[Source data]

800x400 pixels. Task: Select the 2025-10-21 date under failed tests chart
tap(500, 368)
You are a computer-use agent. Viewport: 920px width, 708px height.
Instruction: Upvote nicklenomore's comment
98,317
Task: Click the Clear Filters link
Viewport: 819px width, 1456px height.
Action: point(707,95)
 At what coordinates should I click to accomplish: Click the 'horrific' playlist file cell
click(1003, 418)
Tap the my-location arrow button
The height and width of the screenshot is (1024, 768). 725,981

> [What you need to do]
The data above needs retyping. Reproduce each line exactly.

> [Result for this task]
800x400 pixels. Task: Select the 2025-10-21 date under failed tests chart
tap(500, 368)
You are a computer-use agent. Viewport: 920px width, 708px height.
Instruction: Upvote nicklenomore's comment
98,317
Task: Click the Clear Filters link
Viewport: 819px width, 1456px height.
Action: point(707,95)
 At what coordinates should I click to accomplish: Click the 'horrific' playlist file cell
click(1003, 418)
Tap the my-location arrow button
The height and width of the screenshot is (1024, 768). 725,981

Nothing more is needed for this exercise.